Княгиня обворожительно улыбнулась.

— Это объяснение, барон?

— Может быть, — сказал Варенгаузен в полузабытье. — Да, княгиня, вы правы, вы тысячу раз правы, сказав мне имя той силы, которая привела меня сюда помимо меня самого! Я пришел под влиянием воли гораздо высшей, чем моя.

Он остановился и провел рукой по лбу. Аврора смотрела на него с торжествующей улыбкой, не спуская с него своих красивых, но жестких и холодных голубых глаз.

— С тех пор, как я около вас в этом будуаре, с тех пор, как я вдыхаю воздух, которым вы дышите, с тех пор, как я выпил из ваших рук напиток желания и страсти… О, с тех пор я понял все — и я ваш, ваш телом и душой, я ваш всем моим существом!

Он опустился на колени около низкой тахты, на которой полулежала Аврора, и обнял ее колени.

— Я не знал любви, теперь я знаю ее… Каким волшебством открыли вы мне глаза?
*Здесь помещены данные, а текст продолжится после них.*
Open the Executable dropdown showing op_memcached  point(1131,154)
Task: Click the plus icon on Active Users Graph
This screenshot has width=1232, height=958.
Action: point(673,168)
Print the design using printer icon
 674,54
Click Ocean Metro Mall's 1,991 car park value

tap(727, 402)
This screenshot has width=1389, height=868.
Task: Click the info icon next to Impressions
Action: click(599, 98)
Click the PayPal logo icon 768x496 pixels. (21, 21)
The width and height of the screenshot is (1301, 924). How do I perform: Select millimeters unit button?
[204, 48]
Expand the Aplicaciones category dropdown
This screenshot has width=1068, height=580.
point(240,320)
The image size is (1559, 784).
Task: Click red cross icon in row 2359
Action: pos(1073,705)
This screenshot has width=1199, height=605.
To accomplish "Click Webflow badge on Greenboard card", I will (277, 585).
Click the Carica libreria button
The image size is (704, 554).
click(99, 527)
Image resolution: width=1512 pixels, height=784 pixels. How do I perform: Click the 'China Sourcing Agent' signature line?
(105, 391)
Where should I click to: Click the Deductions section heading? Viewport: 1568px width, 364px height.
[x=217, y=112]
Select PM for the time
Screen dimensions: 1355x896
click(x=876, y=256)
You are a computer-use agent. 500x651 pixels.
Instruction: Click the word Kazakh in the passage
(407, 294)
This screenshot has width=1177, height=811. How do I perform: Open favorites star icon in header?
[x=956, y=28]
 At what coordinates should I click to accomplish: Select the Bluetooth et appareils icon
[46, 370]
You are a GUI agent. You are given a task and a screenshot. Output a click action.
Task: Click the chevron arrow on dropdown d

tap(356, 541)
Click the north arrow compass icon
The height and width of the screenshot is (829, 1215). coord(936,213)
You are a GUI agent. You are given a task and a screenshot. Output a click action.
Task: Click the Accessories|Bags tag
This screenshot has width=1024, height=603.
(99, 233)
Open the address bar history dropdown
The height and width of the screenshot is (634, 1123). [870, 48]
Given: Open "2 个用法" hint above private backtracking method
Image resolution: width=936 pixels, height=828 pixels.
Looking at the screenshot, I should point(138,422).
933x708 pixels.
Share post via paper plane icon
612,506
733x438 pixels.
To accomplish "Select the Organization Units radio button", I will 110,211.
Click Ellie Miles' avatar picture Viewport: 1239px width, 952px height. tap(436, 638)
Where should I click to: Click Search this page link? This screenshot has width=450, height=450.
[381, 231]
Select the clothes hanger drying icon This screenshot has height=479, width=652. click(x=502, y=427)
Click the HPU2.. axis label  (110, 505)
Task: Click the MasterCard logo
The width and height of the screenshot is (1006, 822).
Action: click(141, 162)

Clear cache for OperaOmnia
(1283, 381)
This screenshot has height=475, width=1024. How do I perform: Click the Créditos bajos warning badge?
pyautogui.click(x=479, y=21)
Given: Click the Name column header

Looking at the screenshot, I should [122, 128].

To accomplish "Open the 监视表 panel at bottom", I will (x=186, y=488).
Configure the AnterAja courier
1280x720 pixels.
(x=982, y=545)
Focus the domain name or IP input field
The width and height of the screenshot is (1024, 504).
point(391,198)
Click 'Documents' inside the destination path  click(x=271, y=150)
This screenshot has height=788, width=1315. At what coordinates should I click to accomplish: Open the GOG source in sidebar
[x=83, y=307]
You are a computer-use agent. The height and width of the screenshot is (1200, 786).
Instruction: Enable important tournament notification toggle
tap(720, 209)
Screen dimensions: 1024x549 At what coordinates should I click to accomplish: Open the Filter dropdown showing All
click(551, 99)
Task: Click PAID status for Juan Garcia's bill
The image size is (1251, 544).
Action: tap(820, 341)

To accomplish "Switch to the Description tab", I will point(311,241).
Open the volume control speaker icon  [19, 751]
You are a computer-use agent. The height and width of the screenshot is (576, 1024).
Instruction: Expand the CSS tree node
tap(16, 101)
Какими чарами разбудили мое сердце? Может быть, вы — маг? Может быть, вы — колдунья?

Аврора расхохоталась.

— Бог мой, как он смешон! Послушайте, на свете нет магии, кроме магии женщины, которая хочет любви!

— И вдобавок, когда она прекрасна, как вы, — пробормотал барон и, окончательно опьяненный, упал к ее ногам.

А Аврора медленно наклонилась над ним, как жрица зла, пожирая пламенеющими глазами распростертое пред ней тело…

XI

Наступили белые ночи, роскошь и краса северных стран. С девяти часов вечера весь Петербург погружался в белесоватый сумрак, фантастической пеленой спускавшийся на огромный город. Здания казались больше, улицы уже, а памятники двоились и точно оживали в необычной обстановке призрачной ночи. Белое небо отражалось в белой воде каналов и белая ночь, распростершись над красавицей Невой, купала в ней свои бледные крылья.

Но кто не восторгался белыми ночами, запахом сирени и последней улыбкой умиравшей весны, так это Моравский. Старик ненавидел эти ночи и проклинал их от всей души, они не давали ему спать. Обыкновенно к этому времени он уже уезжал за границу. Но теперь Фадлан обещал ему еще один интересный опыт, не говоря, какой именно. Прошел уже целый месяц, а Фадлан все тянул и откладывал исполнение своего обещания со дня на день; профессор злился, но, снедаемый любопытством, в свою очередь принужден был откладывать заграничную поездку на неопределенное время.

Наконец давно желанный час наступил. Утром Моравский нашел у себя на столе записку, написанную неровным и крупным почерком Фадлана.

«Дорогой профессор, — писал доктор. — Если вам угодно принять участие в любопытном опыте и помочь мне, то прошу вас сегодня пожаловать ко мне к десяти часам вечера. Не знаю, будет ли удача? Но, во всяком случае, увидите много интересного».

В десять часов вечера Моравский был уже у Фадлана.

— Итак, доктор?..

— Итак, дорогой профессор, следует приступить ко второму опыту, при котором мы постараемся не рисковать более нашей жизнью. Помните, я вам говорил о пепле, оставшемся после сожжения трупа нашей бедной Таты?